Over the next years, oil production will increase both on land and in the nearby Pechora and Kara Seas, Deputy Governor of the Nenets Autonomous Okrug Oleg Belak says in a press release.
The companies represented in the region are about to get new fields into production, Belak said. Among them are the Labaganskoye and Naulskoye fields, two structures operated by Rosneft. Total resources are estimated to 77 million tons, and the Labaganskoye came online already this year.
Company Bashneft is with full steam developing the Trebs and Titov fields, two fields which together hold 140 million tons of oil.
At the same time, Rusvietpetro, a joint venture of Zarubezhneft and Vietnamese company Petrovietnam, is developing the Central Khoreyverskoye fields with resources amounting to 100,5 million tons.
Several of the new fields are getting connected with Lukoil’s pipeline system in the region and the Varandey terminal on the Pechora Sea coast.

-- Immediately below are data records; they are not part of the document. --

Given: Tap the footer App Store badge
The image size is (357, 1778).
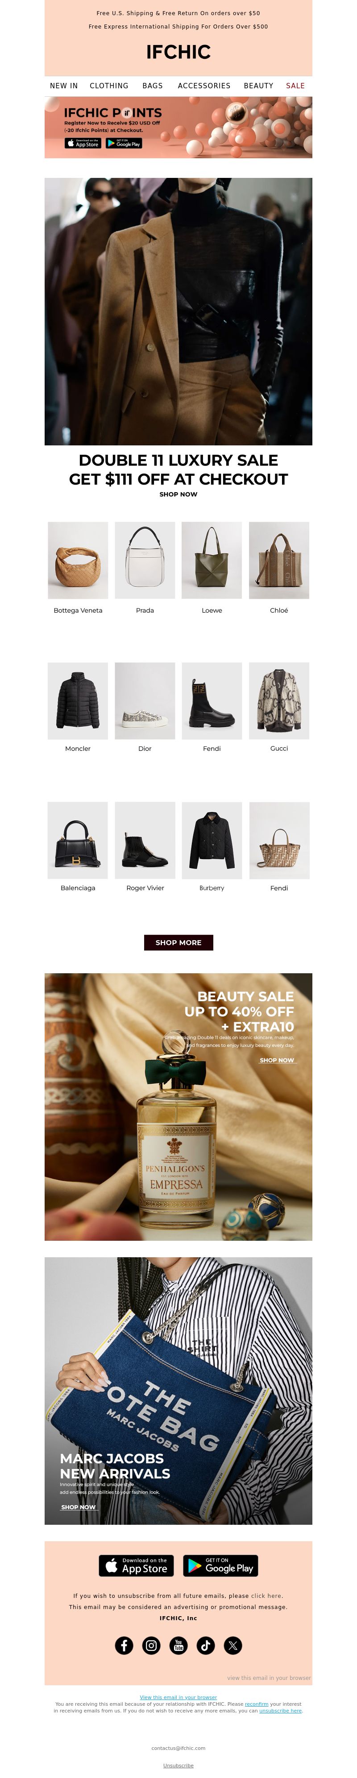Looking at the screenshot, I should 136,1565.
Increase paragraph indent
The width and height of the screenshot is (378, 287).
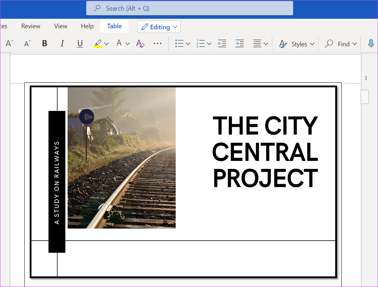pos(239,43)
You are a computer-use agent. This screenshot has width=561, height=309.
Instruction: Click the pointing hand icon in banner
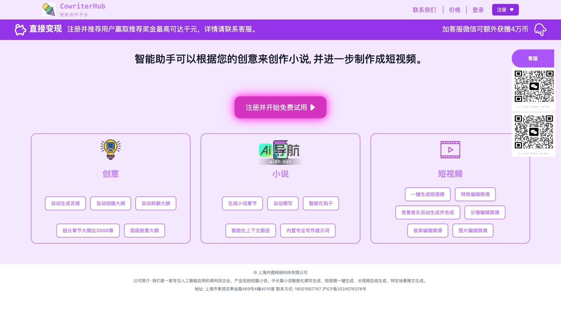click(540, 29)

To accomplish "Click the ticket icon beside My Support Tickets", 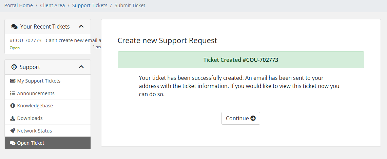I will (x=13, y=81).
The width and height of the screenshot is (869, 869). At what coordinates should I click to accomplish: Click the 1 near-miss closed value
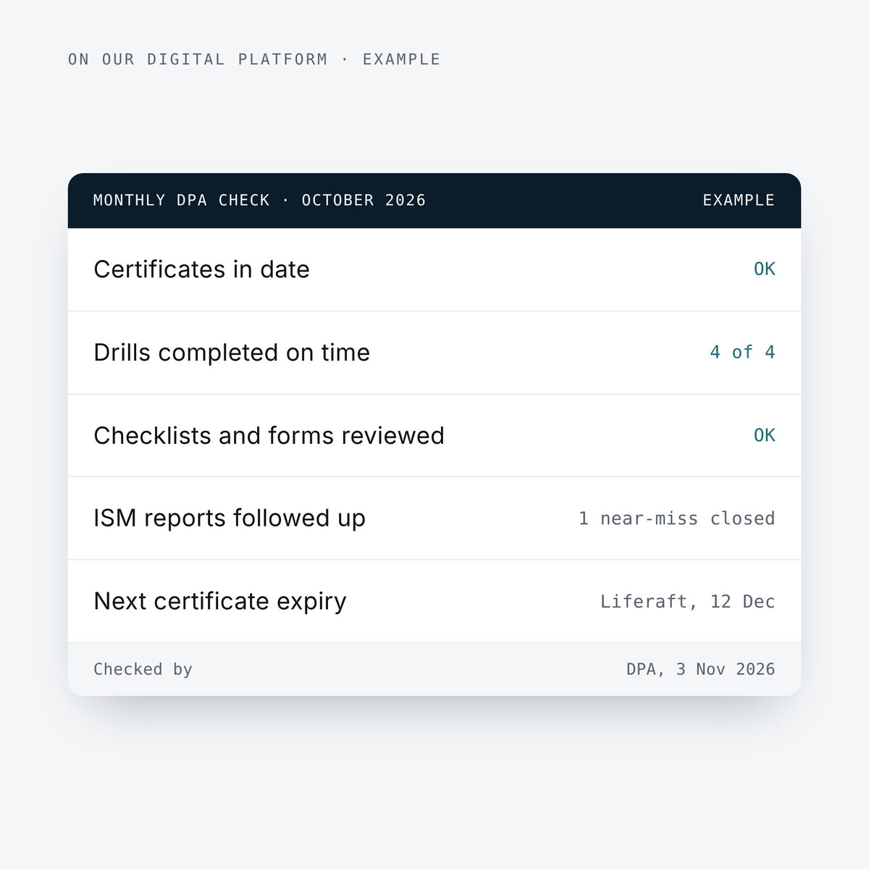(676, 519)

Bashneft has earlier signalled that it considers to get its Trebs and Titov fields included in the export scheme.
Lukoil opened the Varandey terminal in 2008 and stretched pipelines towards the Yuzhno-Khilchuyu field. Later, also the Kharyaga project, the oil field now operated by Zarubezhneft in cooperation with Total, Statoil and the Nenets Oil Company, connected with the pipeline infrastructure.
Figures from Varandey show that the terminal in the first nine months of the year handled a total of 4,5 million tons, a year-on-year increase of 12,9 percent from 2014, Portnews informs.
Figures from Patchwork Barents, a regional data portal, show that the Varandey terminal in 2014 handled a total of 5,9 million tons of oil. That is an increase compared with the previous three years.